Finnis–Sinclair-type potential for atomistic simulation of defects behaviour in V-Ti-Ta ternary system

Abstract

• Interatomic potential for V-Ti-Ta ternary system based on F-S formalism has been developed. • The Ti potential well reproduce the point-defect properties of vacancy and self-interstitial atoms and the pressure-volume relation. • The typical defect energies of solute atoms Ti and Ta in the V matrix and Ti and V in the Ta matrix predicted by the present potential were in good agreement with DFT results. Vanadium (V)-based alloys are potential candidates for structural materials of fusion reactors because of their excellent properties; recently, the V–Ti–Ta alloy has received considerable attention. The irradiation-resistant performance is significant for the development and application of fusion reactor materials. In this study, combining with our previously developed potentials of V and Ta, we developed the V-Ti-Ta interatomic potential based on the Finnis–Sinclair (FS) formalism, which is an important step towards an atomic-scale investigation of V-based alloys. The potential parameters were determined by fitting to a large database of experimental data and density functional theory (DFT) calculations.
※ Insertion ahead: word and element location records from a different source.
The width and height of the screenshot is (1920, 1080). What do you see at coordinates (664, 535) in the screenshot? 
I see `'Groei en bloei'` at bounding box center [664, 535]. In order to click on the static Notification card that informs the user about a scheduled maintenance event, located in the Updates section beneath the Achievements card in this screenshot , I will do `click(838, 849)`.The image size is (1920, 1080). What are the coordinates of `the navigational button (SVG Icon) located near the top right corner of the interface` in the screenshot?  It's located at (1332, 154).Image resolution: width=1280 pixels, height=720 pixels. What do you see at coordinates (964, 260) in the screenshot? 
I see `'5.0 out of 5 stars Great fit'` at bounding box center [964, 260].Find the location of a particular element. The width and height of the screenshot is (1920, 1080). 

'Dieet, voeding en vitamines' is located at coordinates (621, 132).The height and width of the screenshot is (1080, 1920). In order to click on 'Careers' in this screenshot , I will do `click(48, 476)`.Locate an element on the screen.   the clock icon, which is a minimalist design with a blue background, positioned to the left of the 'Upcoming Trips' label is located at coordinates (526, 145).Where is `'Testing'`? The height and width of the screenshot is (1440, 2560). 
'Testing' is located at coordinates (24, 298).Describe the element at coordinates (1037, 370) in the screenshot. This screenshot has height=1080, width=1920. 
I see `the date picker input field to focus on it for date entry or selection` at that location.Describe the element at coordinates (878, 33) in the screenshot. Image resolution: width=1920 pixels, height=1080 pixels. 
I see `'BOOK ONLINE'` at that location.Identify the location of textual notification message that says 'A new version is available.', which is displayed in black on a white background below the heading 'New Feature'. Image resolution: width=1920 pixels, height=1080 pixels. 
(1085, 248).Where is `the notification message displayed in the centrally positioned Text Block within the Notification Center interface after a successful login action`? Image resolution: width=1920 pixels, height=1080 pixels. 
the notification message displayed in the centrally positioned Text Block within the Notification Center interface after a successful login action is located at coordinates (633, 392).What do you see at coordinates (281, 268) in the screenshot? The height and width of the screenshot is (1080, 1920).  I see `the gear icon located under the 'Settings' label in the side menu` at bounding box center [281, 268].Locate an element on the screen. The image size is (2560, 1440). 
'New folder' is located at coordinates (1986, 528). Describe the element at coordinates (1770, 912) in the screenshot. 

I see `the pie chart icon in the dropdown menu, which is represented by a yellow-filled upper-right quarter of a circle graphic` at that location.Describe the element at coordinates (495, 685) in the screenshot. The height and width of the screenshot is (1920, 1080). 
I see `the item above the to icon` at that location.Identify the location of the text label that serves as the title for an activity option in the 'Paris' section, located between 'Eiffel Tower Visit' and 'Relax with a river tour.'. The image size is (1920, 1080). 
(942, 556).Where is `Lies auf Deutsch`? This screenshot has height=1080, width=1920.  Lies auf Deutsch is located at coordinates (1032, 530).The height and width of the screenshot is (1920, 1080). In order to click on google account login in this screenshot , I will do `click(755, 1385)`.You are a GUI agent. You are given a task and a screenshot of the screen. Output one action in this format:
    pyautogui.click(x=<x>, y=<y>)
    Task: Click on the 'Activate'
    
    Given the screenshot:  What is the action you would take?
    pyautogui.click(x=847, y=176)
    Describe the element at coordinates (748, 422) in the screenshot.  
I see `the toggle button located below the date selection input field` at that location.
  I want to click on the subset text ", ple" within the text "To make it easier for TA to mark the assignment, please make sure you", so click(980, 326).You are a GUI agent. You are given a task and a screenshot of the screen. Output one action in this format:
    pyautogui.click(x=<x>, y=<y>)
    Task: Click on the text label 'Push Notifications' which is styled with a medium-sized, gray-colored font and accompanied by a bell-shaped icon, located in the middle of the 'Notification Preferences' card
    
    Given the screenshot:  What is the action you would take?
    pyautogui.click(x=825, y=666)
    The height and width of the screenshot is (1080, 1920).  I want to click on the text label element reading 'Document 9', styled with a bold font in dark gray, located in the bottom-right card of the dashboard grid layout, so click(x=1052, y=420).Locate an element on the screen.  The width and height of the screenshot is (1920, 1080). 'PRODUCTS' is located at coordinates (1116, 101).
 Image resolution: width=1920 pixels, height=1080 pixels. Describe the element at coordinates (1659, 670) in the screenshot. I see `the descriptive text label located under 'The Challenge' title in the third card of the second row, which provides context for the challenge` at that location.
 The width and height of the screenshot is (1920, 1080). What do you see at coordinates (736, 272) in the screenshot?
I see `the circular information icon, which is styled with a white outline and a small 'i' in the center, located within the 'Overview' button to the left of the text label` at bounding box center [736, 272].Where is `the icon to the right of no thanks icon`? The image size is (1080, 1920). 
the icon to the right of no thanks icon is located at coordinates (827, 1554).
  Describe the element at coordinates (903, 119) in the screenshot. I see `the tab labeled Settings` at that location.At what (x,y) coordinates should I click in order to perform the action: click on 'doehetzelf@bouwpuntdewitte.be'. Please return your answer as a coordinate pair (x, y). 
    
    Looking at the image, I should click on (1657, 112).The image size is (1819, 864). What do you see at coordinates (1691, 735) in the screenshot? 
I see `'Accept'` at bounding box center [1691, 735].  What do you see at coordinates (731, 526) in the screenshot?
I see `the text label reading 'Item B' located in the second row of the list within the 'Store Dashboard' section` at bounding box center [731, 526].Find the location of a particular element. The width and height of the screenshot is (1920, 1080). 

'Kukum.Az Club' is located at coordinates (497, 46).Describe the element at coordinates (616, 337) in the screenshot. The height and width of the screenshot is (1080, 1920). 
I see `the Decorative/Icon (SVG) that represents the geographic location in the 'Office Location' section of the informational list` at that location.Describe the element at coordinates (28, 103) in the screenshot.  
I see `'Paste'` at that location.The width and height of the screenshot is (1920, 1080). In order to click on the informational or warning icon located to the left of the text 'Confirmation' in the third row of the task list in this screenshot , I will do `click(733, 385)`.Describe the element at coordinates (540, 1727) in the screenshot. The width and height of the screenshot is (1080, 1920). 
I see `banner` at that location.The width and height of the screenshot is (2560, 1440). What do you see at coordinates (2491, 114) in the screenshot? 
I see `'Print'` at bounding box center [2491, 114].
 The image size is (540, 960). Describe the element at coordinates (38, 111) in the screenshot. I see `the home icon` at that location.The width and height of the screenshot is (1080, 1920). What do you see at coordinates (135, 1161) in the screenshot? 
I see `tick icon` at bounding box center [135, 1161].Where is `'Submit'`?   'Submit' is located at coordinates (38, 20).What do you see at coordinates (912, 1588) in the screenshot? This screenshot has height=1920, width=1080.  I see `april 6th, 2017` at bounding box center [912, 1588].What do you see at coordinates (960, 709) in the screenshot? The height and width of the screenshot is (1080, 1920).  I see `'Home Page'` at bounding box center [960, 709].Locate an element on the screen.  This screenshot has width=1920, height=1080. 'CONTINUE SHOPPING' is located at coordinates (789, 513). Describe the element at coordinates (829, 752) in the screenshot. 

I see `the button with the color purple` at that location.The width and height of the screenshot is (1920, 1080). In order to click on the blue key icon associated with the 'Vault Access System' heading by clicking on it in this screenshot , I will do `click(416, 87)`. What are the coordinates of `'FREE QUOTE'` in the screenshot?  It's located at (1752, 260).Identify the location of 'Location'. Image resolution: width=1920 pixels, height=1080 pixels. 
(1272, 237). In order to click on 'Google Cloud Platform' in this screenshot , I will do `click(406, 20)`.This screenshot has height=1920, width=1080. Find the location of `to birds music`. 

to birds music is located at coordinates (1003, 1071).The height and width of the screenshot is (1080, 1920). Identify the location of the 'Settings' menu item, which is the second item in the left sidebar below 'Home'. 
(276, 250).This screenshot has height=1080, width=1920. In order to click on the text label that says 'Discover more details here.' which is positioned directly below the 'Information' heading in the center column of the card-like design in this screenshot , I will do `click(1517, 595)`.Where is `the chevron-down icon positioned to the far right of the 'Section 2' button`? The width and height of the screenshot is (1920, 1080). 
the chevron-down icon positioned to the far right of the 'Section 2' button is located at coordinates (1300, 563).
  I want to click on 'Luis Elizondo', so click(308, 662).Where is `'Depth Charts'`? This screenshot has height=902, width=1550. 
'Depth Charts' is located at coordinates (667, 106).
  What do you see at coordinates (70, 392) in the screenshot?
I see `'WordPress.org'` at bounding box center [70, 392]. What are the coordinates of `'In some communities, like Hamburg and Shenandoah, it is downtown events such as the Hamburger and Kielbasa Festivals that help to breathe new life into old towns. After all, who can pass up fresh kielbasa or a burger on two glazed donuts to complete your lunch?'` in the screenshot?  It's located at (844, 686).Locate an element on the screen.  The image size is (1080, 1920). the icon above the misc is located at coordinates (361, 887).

The formation energies of vacancy and self-interstitial atoms, as well as the pressure-volume relation obtained from the present Ti potential, were well reproduced. The typical defect energies of solute atoms Ti and Ta in the V matrix and Ti and V in the Ta matrix, such as the formation energies of substitutional solute atoms, binding energies between solute atoms and point defects, agree well with DFT results. Thus, the developed potentials are expected to be suitable for atomistic simulations of point defects evolution in the V-Ti-Ta ternary system.